Source : The Straits Times, Sept 28, 2007
IN RESPONSE to a Nominated MP's comment that making annuities compulsory amounts to an interference with CPF members' own money, Member of Parliament Josephine Teo said in her letter ('MP tells why she fully supports CPF reforms'; ST, Sept 25) that 'Government's job is to intervene where necessary'.
The implication seems to be that it is Government's job to spend CPF members' funds if Government deems it wise to do so.
In my opinion, this is a question that one should not be so quick to answer.
I have no doubt that the intentions of the current Government are noble and I even support the objectives.
However, there is a bigger, fundamental question at stake here. Do CPF funds belong to CPF members? If they do then, surely, members have a right to decide how to spend them.
To draw an analogy, is it the job of Government to step in and manage the personal bank accounts of citizens? Some are careless with savings. But even with the best of intentions, can it be the job of Government to take citizens' personal funds and manage them more prudently for them? Every man has the basic autonomous right to deal with his property as he chooses.
So the fundamental question is this: Just because it is CPF funds, does Government have the right to decide how they should be spent on behalf of CPF members, even against the wishes of the members?
An affirmative answer would be unprecedented and would mark a definitive change in the nature of members' rights over their CPF funds. The significance of that decision should at least be appreciated. There is more at stake here than whether an annuity is a good idea.
Apart from the compromise to the property rights of CPF members, consider the situation if a weak government should make bad decisions on how CPF funds should be spent.

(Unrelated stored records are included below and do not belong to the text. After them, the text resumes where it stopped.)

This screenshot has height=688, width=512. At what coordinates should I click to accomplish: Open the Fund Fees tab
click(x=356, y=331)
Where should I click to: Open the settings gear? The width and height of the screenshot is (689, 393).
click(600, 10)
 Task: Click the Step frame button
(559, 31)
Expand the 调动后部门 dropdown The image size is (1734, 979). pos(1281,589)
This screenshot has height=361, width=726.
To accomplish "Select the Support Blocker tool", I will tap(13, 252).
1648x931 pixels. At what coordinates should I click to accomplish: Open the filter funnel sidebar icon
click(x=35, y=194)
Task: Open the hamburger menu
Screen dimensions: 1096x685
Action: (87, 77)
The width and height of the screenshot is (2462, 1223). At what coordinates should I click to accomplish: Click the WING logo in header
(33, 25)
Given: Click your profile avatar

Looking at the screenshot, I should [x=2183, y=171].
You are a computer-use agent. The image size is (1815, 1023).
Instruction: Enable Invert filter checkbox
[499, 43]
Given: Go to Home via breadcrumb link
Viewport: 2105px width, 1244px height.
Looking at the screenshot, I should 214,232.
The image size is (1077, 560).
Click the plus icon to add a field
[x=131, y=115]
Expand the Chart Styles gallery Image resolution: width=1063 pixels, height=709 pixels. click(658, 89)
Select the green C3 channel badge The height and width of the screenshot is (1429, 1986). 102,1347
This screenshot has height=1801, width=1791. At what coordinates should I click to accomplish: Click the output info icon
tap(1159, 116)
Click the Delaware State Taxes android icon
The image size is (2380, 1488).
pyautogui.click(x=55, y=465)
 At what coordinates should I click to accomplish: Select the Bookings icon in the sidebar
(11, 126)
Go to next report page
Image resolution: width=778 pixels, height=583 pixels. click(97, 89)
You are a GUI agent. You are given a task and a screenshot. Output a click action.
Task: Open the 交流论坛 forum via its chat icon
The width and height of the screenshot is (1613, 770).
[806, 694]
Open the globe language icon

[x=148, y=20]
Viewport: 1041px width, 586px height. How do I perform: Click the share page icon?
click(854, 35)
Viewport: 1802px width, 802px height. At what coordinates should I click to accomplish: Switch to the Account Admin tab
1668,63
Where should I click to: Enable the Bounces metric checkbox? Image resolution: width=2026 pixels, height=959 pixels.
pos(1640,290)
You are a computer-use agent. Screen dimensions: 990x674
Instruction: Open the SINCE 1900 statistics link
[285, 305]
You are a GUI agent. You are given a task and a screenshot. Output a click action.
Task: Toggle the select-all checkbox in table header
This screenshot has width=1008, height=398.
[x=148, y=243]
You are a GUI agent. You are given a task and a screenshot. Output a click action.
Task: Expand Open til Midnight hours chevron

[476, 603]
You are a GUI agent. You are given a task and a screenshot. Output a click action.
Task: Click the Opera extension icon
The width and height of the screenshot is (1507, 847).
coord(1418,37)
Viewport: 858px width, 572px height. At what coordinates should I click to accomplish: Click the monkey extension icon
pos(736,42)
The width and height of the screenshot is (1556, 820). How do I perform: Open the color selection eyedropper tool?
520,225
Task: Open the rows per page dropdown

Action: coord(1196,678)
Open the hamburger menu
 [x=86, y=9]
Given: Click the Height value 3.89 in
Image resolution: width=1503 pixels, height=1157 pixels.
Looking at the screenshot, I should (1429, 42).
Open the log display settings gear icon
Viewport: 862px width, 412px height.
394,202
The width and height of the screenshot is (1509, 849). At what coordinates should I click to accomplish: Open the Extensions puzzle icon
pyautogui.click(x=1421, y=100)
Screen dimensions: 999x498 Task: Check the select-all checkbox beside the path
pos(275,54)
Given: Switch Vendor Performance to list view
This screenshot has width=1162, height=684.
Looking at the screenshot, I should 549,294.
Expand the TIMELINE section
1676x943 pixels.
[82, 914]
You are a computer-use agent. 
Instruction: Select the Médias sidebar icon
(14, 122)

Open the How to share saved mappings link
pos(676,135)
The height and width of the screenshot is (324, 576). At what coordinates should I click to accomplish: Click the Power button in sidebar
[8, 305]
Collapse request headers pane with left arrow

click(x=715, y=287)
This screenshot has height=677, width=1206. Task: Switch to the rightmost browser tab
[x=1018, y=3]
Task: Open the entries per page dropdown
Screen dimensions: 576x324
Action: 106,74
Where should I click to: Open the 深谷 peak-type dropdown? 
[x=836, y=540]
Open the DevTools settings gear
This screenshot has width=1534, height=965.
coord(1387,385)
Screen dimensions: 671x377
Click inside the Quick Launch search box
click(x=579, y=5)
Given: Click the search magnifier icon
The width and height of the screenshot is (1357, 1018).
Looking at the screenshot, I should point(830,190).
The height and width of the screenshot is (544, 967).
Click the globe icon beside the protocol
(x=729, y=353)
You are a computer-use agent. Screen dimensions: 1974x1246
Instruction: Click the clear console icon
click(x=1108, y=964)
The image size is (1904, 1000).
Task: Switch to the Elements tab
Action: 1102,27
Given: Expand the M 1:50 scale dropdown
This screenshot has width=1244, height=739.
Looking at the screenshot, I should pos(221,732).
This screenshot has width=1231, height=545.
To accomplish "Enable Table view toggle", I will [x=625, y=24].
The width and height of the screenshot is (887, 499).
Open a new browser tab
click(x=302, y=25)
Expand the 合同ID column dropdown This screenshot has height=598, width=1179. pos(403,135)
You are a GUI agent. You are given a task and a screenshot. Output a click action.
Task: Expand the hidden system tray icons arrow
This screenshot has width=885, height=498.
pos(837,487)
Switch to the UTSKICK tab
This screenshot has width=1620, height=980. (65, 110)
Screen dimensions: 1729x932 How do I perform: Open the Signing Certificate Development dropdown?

It will be CPF members who will have to pay the cost of such bad decisions which they had no say in.
If purchase of an annuity is the best way forward for CPF members then it would be best if Government educates and convinces the people to do so voluntarily, rather than take the admittedly easier option of making it compulsory at the expense of the rights of CPF members.
Sometimes it is worth compromising efficiency for propriety.